# training 6 weeks old puppy



## Will

Can i start training my 6 week old puppy


----------



## msvette2u

Training him/her to do what...?


----------



## Will

Crate,sit,stay


----------



## JakodaCD OA

potty training / crate training should be on your menu right now.

Six weeks is rather young to be away from siblings and mother. At this age, they retain 'nothing' basically, altho you can work on things , mostly at this age I'd be letting them just be a puppy and work on the potty training and getting used to a crate.


----------



## Will

Thanks I'll stick with crate,potty training when should i start what age


----------



## Emoore

Start looking for a good puppy class in your area and ask how old she needs to be for you to join.


----------



## Lilie

Everything you do with your puppy everyday is part of training. Carry treats with you 24/7. When you call your puppy's name and it comes to you, reward it. When you walk through the house and it follows you, reward it. When it goes potty outside, reward it. When you toss a toy and it brings it to you (even if it's a matter of inches away) reward it. Take every opportunity to reward your pup for behavior you wish to encourage.


----------



## 1sttimeforgsd

Lilie said:


> Everything you do with your puppy everyday is part of training. Carry treats with you 24/7. When you call your puppy's name and it comes to you, reward it. When you walk through the house and it follows you, reward it. When it goes potty outside, reward it. When you toss a toy and it brings it to you (even if it's a matter of inches away) reward it. Take every opportunity to reward your pup for behavior you wish to encourage.

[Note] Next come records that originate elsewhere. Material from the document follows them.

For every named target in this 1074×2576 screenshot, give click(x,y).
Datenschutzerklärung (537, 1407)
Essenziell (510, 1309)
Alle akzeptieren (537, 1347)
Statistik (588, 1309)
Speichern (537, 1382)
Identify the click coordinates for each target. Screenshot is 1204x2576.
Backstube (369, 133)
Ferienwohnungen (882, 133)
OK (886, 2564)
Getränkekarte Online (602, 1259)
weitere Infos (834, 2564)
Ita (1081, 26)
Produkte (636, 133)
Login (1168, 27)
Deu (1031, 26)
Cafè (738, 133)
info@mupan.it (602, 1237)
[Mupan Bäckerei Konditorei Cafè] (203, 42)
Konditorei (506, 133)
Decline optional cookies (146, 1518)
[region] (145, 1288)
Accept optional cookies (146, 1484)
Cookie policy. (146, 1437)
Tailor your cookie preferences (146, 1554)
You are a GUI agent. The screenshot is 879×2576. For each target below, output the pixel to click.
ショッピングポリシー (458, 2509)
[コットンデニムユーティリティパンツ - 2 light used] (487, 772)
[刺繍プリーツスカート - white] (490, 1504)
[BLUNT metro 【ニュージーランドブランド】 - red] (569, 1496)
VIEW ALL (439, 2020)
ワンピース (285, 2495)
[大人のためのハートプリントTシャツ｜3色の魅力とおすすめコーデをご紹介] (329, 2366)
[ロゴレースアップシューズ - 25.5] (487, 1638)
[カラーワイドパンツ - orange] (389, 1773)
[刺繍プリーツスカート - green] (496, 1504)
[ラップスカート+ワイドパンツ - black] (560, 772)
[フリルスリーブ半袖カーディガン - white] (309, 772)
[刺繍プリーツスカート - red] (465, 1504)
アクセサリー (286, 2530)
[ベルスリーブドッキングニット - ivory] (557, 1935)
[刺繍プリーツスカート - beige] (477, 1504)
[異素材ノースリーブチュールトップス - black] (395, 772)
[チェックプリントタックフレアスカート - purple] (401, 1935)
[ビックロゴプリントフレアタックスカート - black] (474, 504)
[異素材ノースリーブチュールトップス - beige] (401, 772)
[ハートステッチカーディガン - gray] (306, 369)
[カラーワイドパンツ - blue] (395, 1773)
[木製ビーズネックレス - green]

Great advice, this time can also be used for bonding with your puppy.


----------



## shaner

Crate and potty training for sure. 
Work on bite inhibition 24/7 starting now. 
Work on teaching your puppy its name. Call it by name and praise/treat when it looks at you. 

Once those are coming along nicely, move on to sit, down, wait, stay, come (or some other recall command). Sit and down will likely come quick. Wait and/or stay will take a bit longer. The recall command is something you need to work on for probably a year or so. You may think your dog knows it 100%, but you need to stick with it to reinforce the idea that when you tell your dog to come (and only say it once, never say it more than once!), your dog is to come immediately every single time. 

Good luck


----------



## cmartin015

My six and 1/2 week old gsd puppy ( I have both parents) will sit on command. I have been working on potty training since she was five weeks old. She will go poo outside, but sometimes has accidents with pee in the house. GSDs are so intelligent. If she bites, which she does, I just put her in her pen area for a few minutes, then get her back out. It has been working pretty well.


----------